January 12th, 2010 5:39 PM

Home-buyer tax credit still available

Congress has legislated an extension and enhancement of the Home-Buyer Tax Credit program. It now includes home purchases whose sale documents are signed on or before April 30, 2010, and which close by June 30, 2010

As before, first-time homebuyers (those who have not owned their personal residence at any time during the three years preceding the current home purchase) may receive a tax credit of either 10% of the home’s purchase price or $8,000, whichever is less. Single taxpayers can now earn up to $125,000, at which level the tax credit begins to phase out. (It was $75,000 in the earlier version.) Married couples can now earn up to $225,000 (up from $150,000). And there is a new upper limit of $800,000 for the home’s purchase price.

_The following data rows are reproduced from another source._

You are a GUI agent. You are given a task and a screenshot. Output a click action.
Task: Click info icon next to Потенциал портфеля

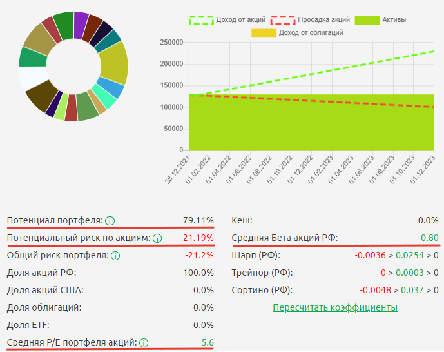(x=110, y=221)
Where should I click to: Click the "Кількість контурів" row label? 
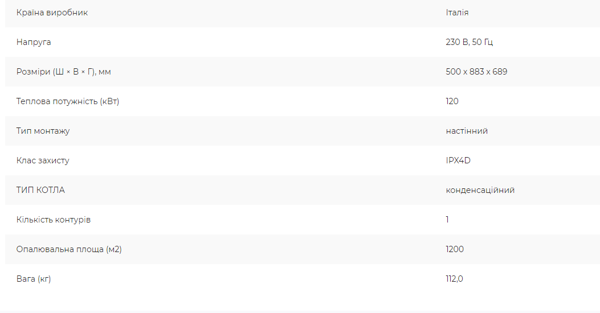point(54,220)
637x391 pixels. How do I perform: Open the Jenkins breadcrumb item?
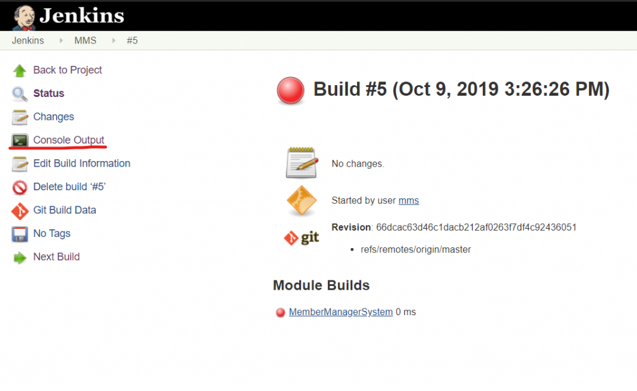[x=28, y=41]
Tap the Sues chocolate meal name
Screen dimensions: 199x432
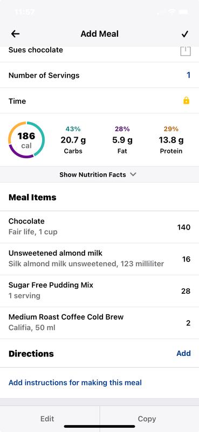tap(36, 50)
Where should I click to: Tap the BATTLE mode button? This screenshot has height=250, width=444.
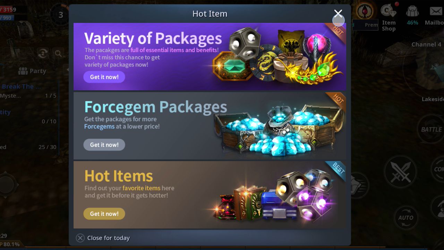[431, 129]
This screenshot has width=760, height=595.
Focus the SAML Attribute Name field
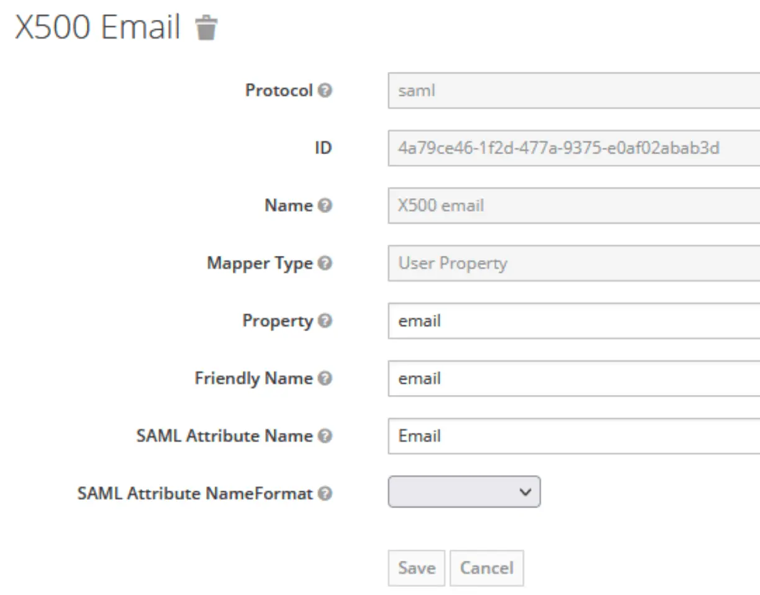574,436
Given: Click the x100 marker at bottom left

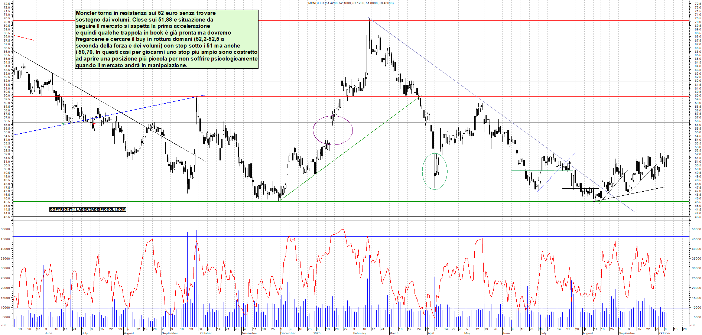Looking at the screenshot, I should (x=3, y=325).
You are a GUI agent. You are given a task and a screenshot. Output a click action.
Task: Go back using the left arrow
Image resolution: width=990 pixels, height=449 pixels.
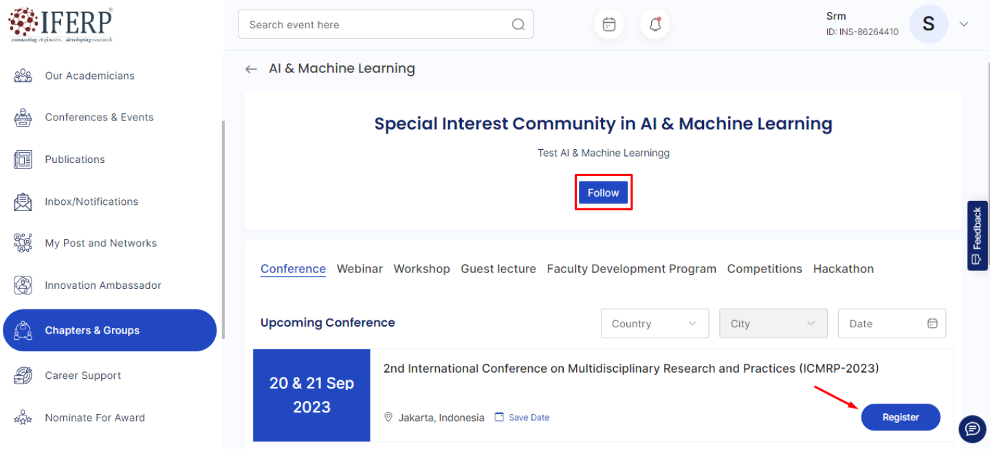(x=251, y=69)
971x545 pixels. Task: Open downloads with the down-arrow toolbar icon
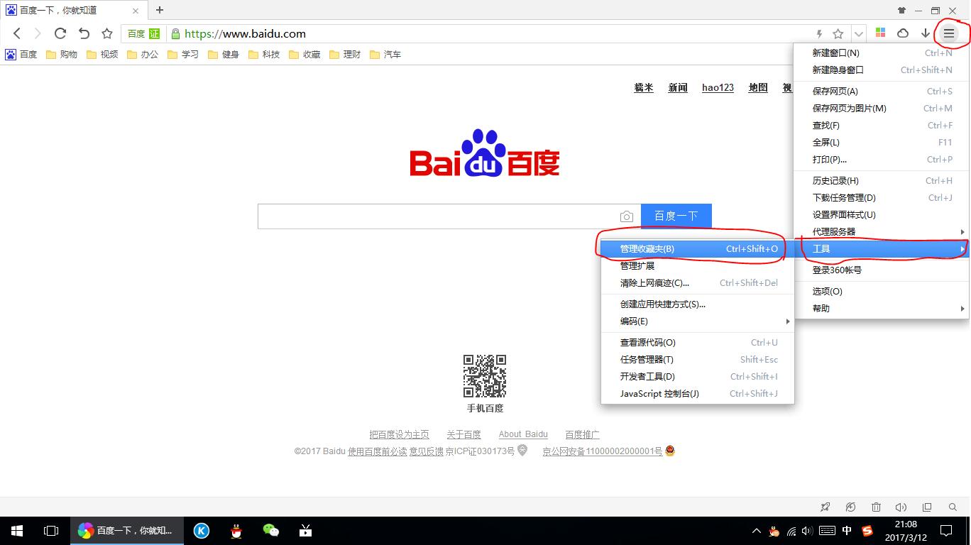click(926, 33)
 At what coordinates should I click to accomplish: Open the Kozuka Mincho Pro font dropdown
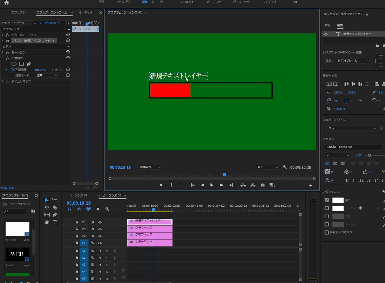click(353, 147)
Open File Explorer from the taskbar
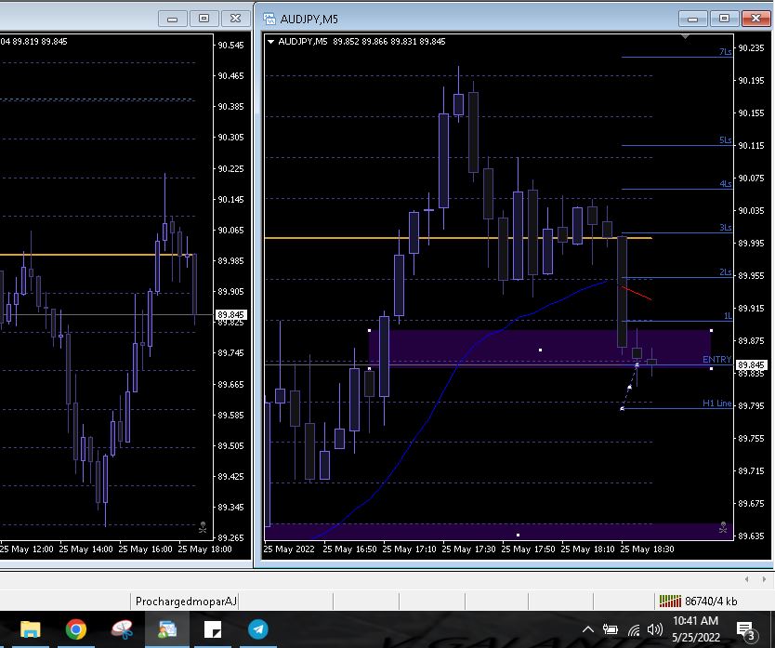Screen dimensions: 775x648 pyautogui.click(x=31, y=629)
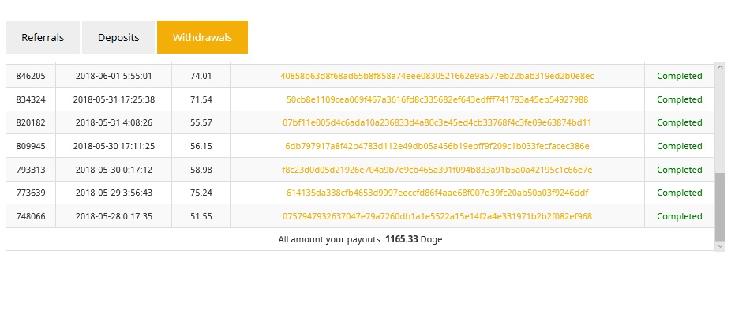Click Completed status for withdrawal 834324
The width and height of the screenshot is (731, 326).
point(679,99)
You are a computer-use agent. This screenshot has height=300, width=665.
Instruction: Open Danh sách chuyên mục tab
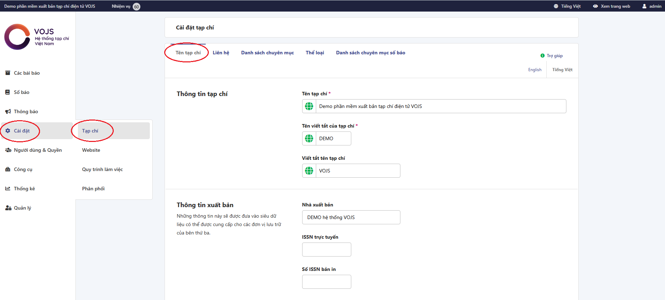click(267, 53)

Perhaps the most striking change in the new legislation is the availability of a tax credit (either 10% of the purchase price or $6,500, whichever is less) for “move-up” homebuyers, defined as those who have owned their principal residence for a consecutive five of the eight years before purchasing a new one now.

Given the number of home sales the earlier program appears to have motivated, this new legislation may motivate many of your homebuyers and prove a boon to the real estate recovery. Please feel free to call me for further information at  (727) 418-8850


Posted by Joanne and Bob Rudowski on January 12th, 2010 5:39 PMPost a Comment (0)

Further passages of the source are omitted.